外国人労務管理の中心に/サポーティングオフィスとりこし 代表 鳥越 勇人
私は20歳代で社会保険労務士を開業して、20年になる。いまだに1号、2号の手続き業務がメインだが、行政書士として、社労士業務と親和性が高い外国人の在留資格申請手続きも行っている。
平成31年4月から新たに始まった特定技能制度など、就労可能な在留資格が拡大されていることもあり、今後においても申請業務がますます増えていくと予想される。
外国人技能実習制度では受入れ先企業の法違反が報道されるため、外国人雇用というと悪しきイメージが先行してしまっているものの、私が手掛ける高度外国人材の申請では、国立・私立大学で上位の成績を収め、地元の優良企業に採用された方や、専門学校で専門性を磨き即戦力の職人として技能を発揮されている方なので、日本人と同等かそれ以上の労働条件を要件とする在留資格で就職するケースがほとんどである。
これらの会社では「安く使い捨てる」という考えは微塵もないうえ、外国人を貴重な人材として採用しており、内定の進め方や配属先のアドバイス、転勤や労働・社会保険の手続きなど、労務管理において、まさに社労士としての経験や知識が活かされている。

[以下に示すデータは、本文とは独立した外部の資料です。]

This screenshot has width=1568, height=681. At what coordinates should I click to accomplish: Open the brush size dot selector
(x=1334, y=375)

また、外国人技能実習制度や特定技能で雇用する会社に対しては、適正な労務管理がなされているか実地検査が行われ、最低賃金以上を支払っているか、残業代未払いはないか、違法な賃金控除の排除や36協定などの届出がなされているかなど、労働基準監督署並みの調査指導が行われるため、これらへの対応で労務管理や給与計算の依頼が舞い込むこともある。

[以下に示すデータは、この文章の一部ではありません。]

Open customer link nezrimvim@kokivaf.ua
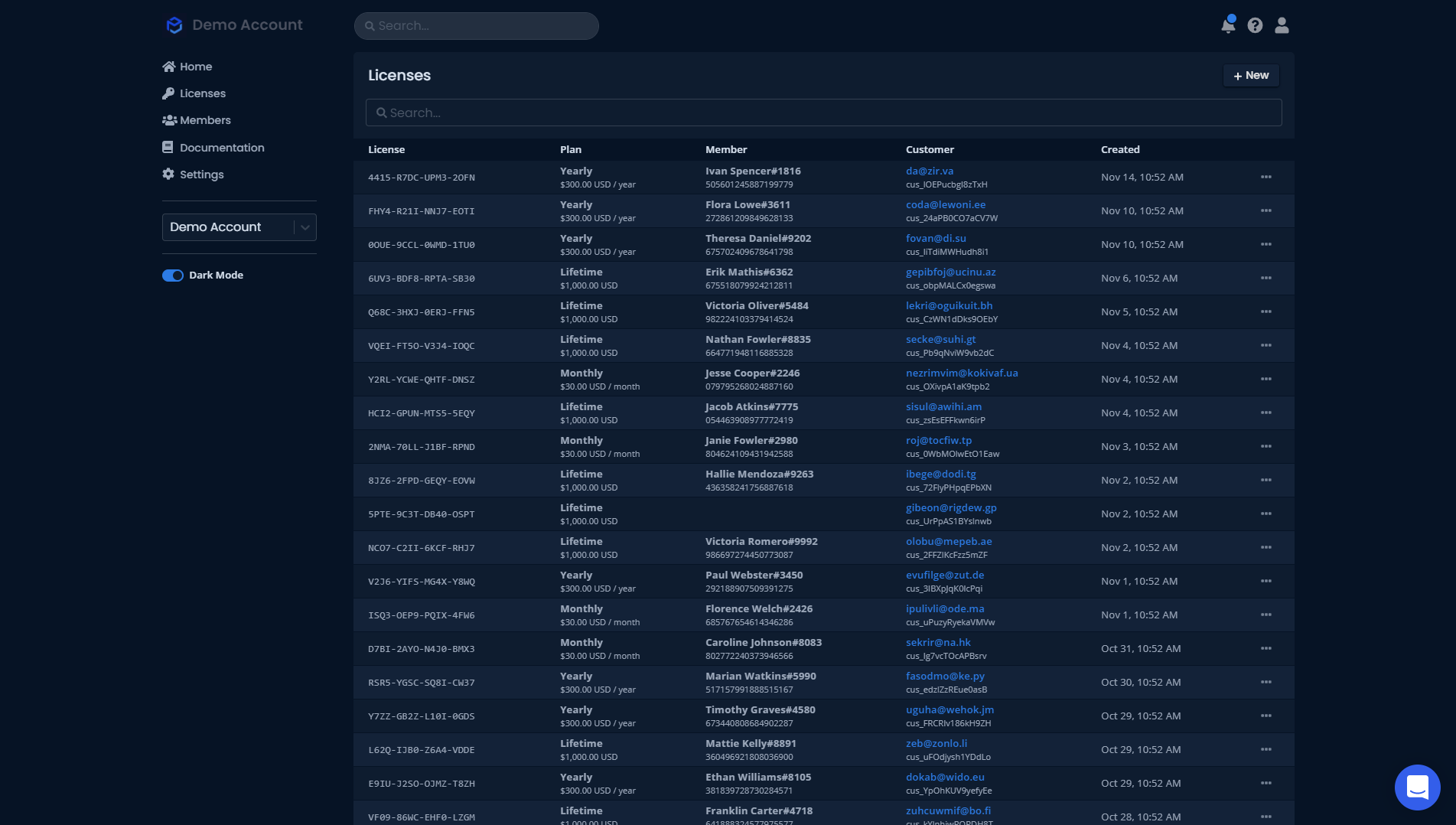The image size is (1456, 825). click(962, 373)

さらに技能実習や特定技能の労務管理は、これら在留資格の特徴を踏まえ、かつ同一労働同一賃金に対応した就業規則や賃金規程の整備が必要となる。
これは筆者の予測だが、今後は高度外国人材が採用の中心になっていくのではないか。
なぜなら少子高齢化による優秀な若年人材として、あるいは、海外に支店や子会社がある企業のグローバル化のための幹部候補生として、彼らはとても魅力的だからである。

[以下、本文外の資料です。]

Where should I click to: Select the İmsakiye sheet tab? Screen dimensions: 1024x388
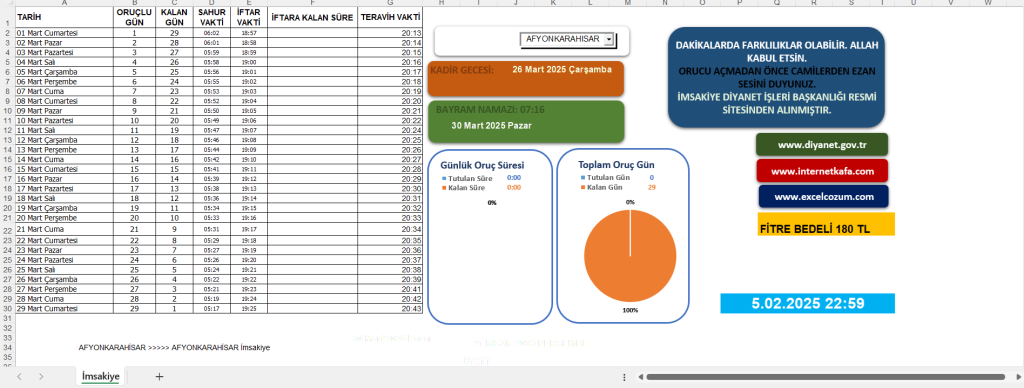[x=101, y=376]
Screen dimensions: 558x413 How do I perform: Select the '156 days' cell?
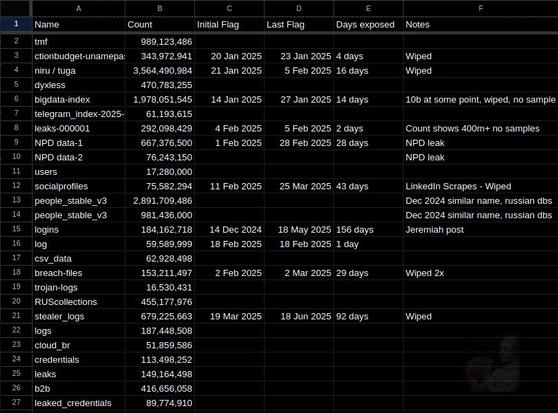368,229
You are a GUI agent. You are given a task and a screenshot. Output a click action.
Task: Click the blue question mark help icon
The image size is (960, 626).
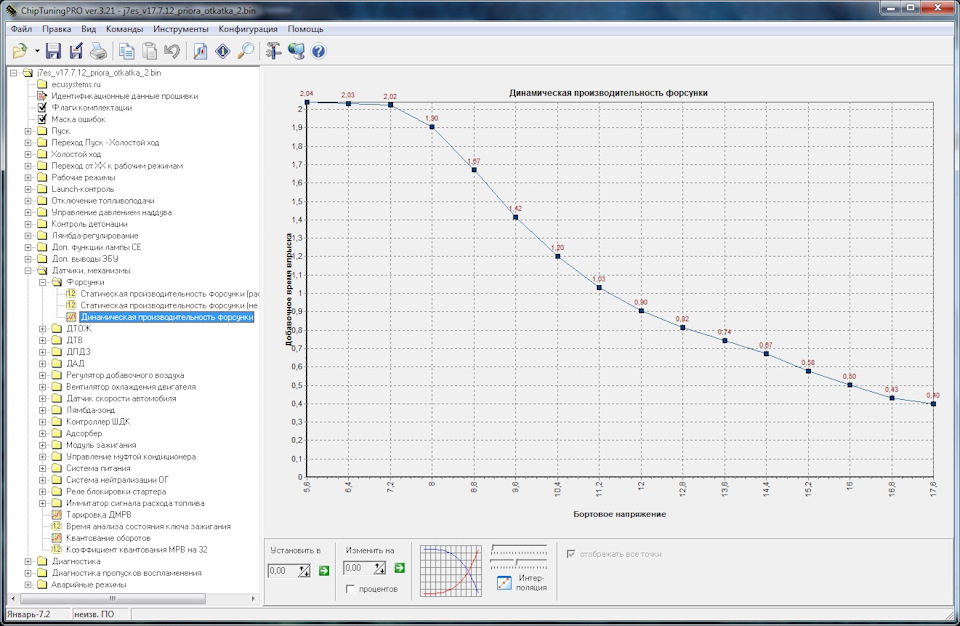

外国人の労務管理は、厚生労働省と法務省にかかわるため、届出・申請や守るべき法律が多岐で複雑である。それだけに、顧問契約により会社の労務管理を継続的に担う我われ社労士が、出入国管理の業務を学び、外国人労務管理の中心的役割を果たすことは、各種法令の円滑な実施、労働者保護の観点からも多くのメリットがあるといえる。